U.S. slaps sanctions on Iran firms after satellite launch

US slaps sanctions on six Iranian firms linked to Tehran's ballistic missile program

WASHINGTON (Reuters) - The United States imposed sanctions on Friday on six subsidiaries of a company key to Iran's ballistic missile programme, citing continued "provocative actions" like Tehran's launch of a rocket capable of putting a satellite into orbit.

Iranian state television reported on Thursday that Iran had successfully tested a rocket that can deliver satellites into orbit, an action the United States and others say breaches a U.N. Security Council resolution because of its potential use in ballistic missile development.

A joint statement on Friday from the United States, France, Germany and Britain said the launch was inconsistent with a U.N. Security Council resolution calling on Iran not to conduct such tests.

The U.S. Treasury's Office of Foreign Assets Control imposed sanctions on six Iranian firms owned or controlled by the Shahid Hemmat Industrial Group. The move enables the U.S. government to block any company property under its jurisdiction and prevents U.S. citizens from doing business with the firms.

"These sanctions ... underscore the United States’ deep concerns with Iran’s continued development and testing of ballistic missiles and other provocative behaviour," Treasury Secretary Steve Mnuchin said in a statement.

"The U.S. government will continue to aggressively counter Iran’s ballistic missile-related activity, whether it be a provocative space launch ... or likely support to Yemeni Houthi missile attacks on Saudi Arabia such as occurred this past weekend," Mnuchin said.

The six Shahid Hemmat units targeted by the U.S. sanctions manufacture missile components, missile airframes, liquid-propellant ballistic missile engines, liquid propellant, guidance and control systems. They also do missile-related research and maintenance.

The Treasury move was announced just hours after the U.S. Senate voted almost unanimously to impose new sanctions on Iran, Russia and North Korea.

The measure put President Donald Trump, who has sought better ties with Russia, in a tough position, forcing him to either sign the bill into law or anger his party by vetoing it.

The sanctions in that bill also target Iran's missile development programs as well as human rights abuses.

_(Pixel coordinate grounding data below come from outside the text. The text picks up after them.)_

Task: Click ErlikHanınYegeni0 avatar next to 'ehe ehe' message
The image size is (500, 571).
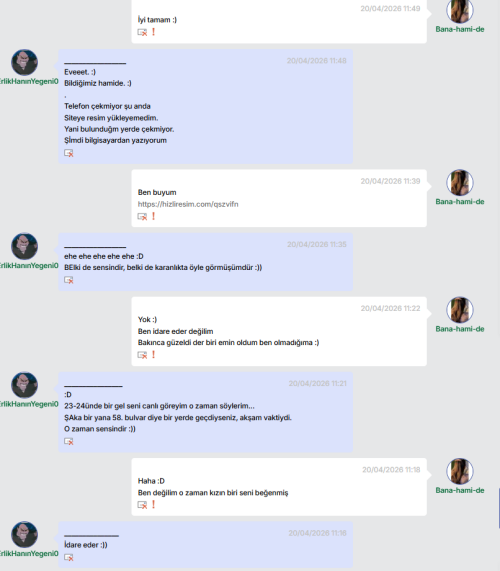Action: [x=24, y=246]
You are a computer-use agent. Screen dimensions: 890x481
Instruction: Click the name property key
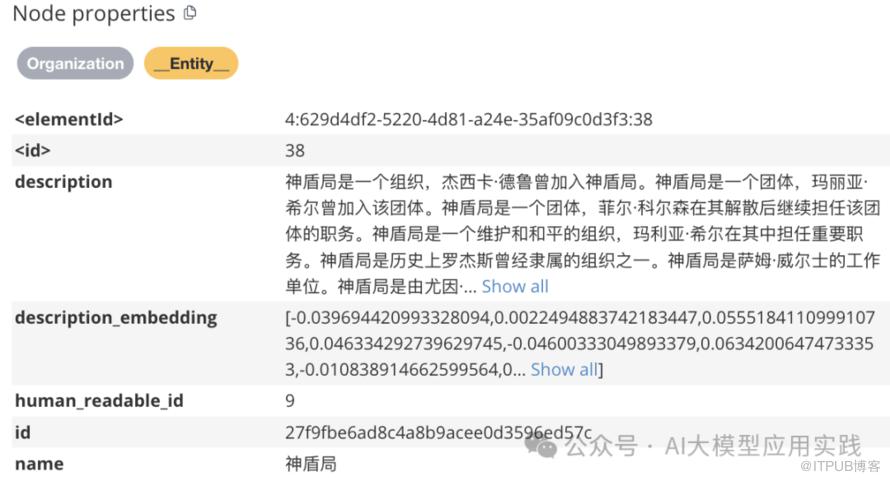point(39,464)
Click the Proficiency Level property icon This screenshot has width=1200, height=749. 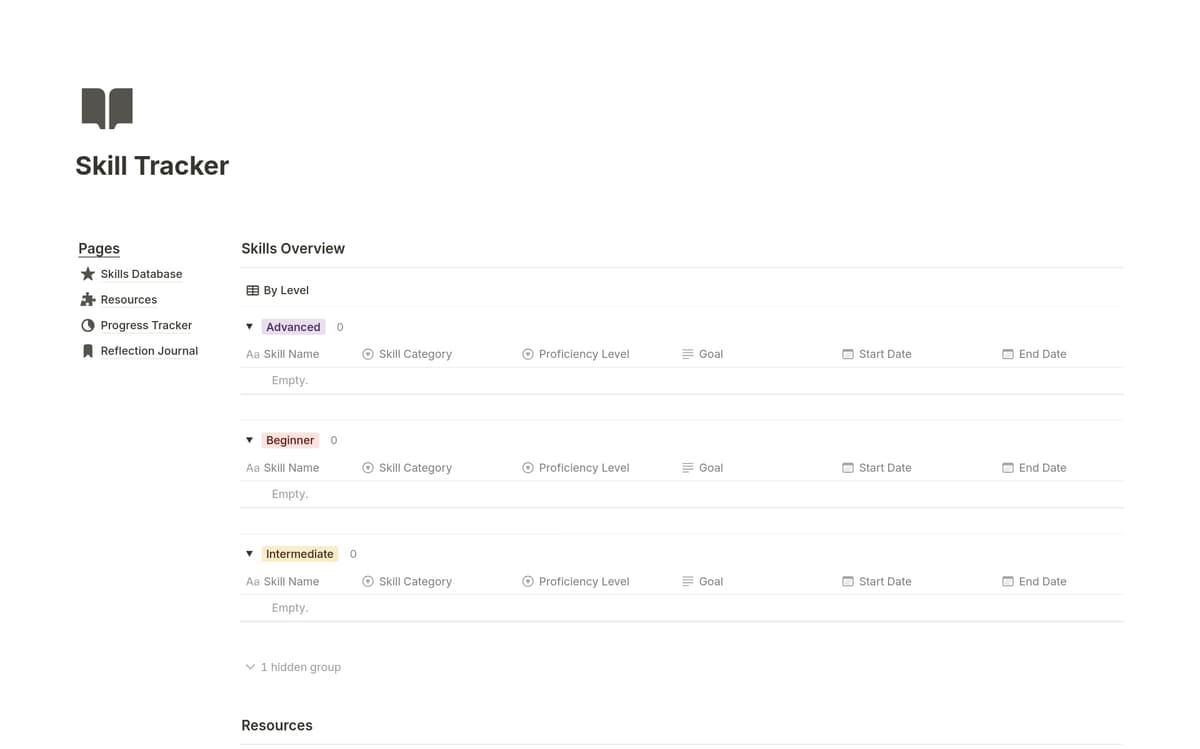pos(527,353)
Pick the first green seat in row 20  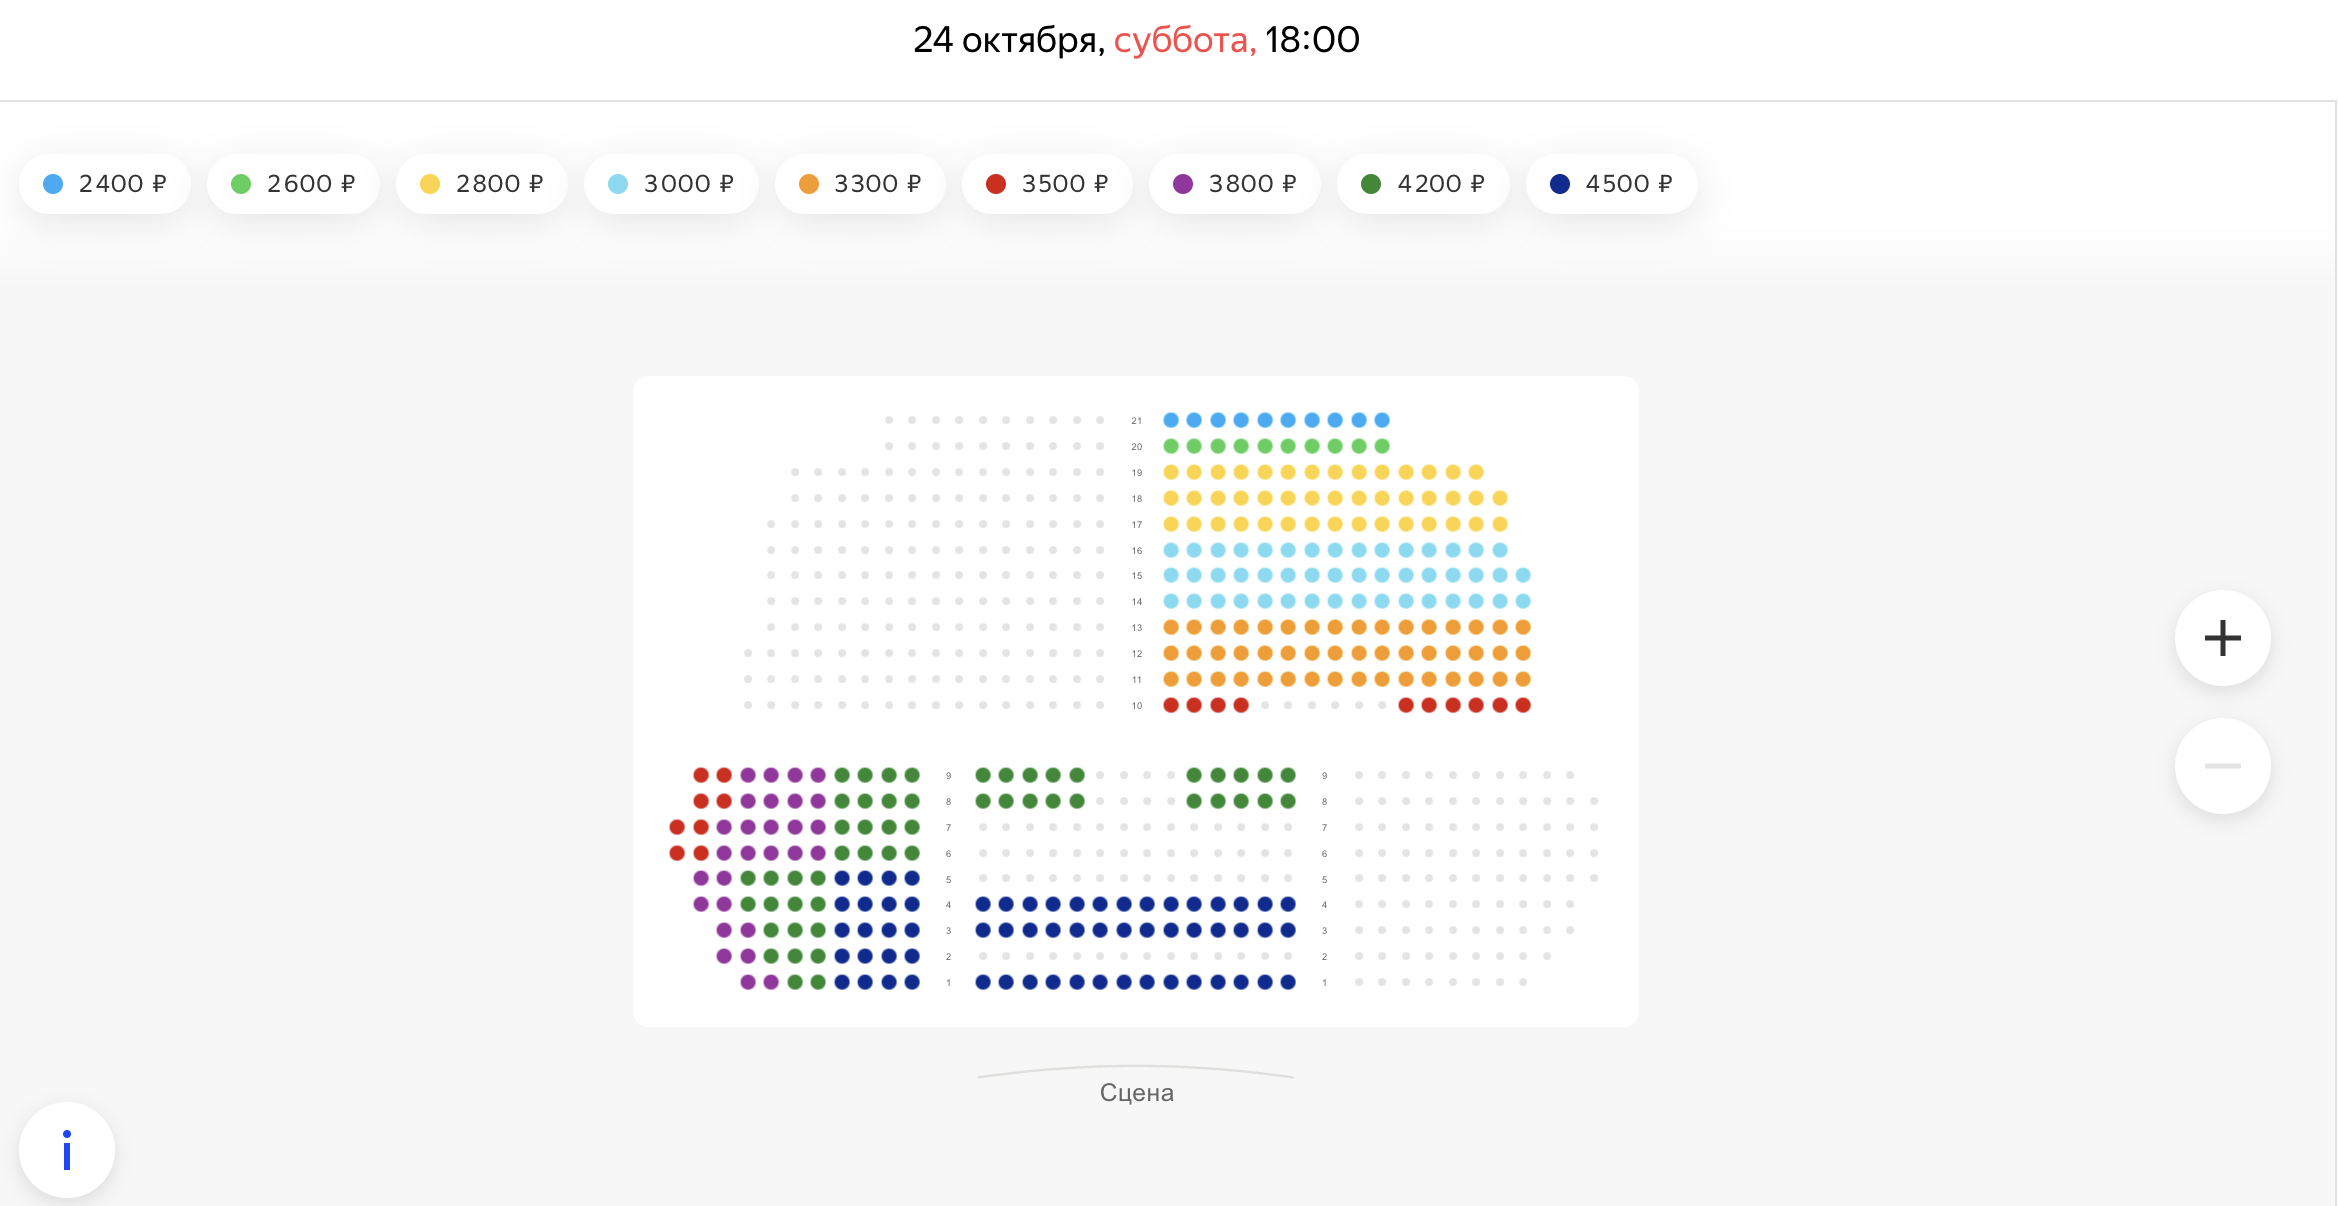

The State Department charged on Thursday that Iran's test of the satellite launch vehicle was a violation of U.N. Security Council resolutions as well as the spirit of the multinational Iran nuclear deal, under which Tehran agreed to curb its nuclear programs in exchange for a lifting of some economic sanctions.

Washington's ambassador to the United Nations, Nikki Haley, said the Trump administration would continue to impose consequences on Iran until it complied fully with U.N. resolutions.

"The issue with Iran always comes back to mistrust. Iran’s widespread support for terrorists tells us we can’t trust them. Iran’s breaking its obligation on missile testing tells us we can’t trust them. Yesterday’s launch proves that yet again," she said in a statement.

The Trump administration certified Iran as being in compliance with the nuclear deal last week, even though Trump has called the agreement negotiated by his Democratic predecessor "the worst deal ever."

Trump issued a veiled threat against Iran earlier this week, warning Tehran to adhere to the terms of the nuclear accord or face "big, big problems." He said in a speech in Ohio that the deal had "emboldened" Iran and added "that won't take place much longer."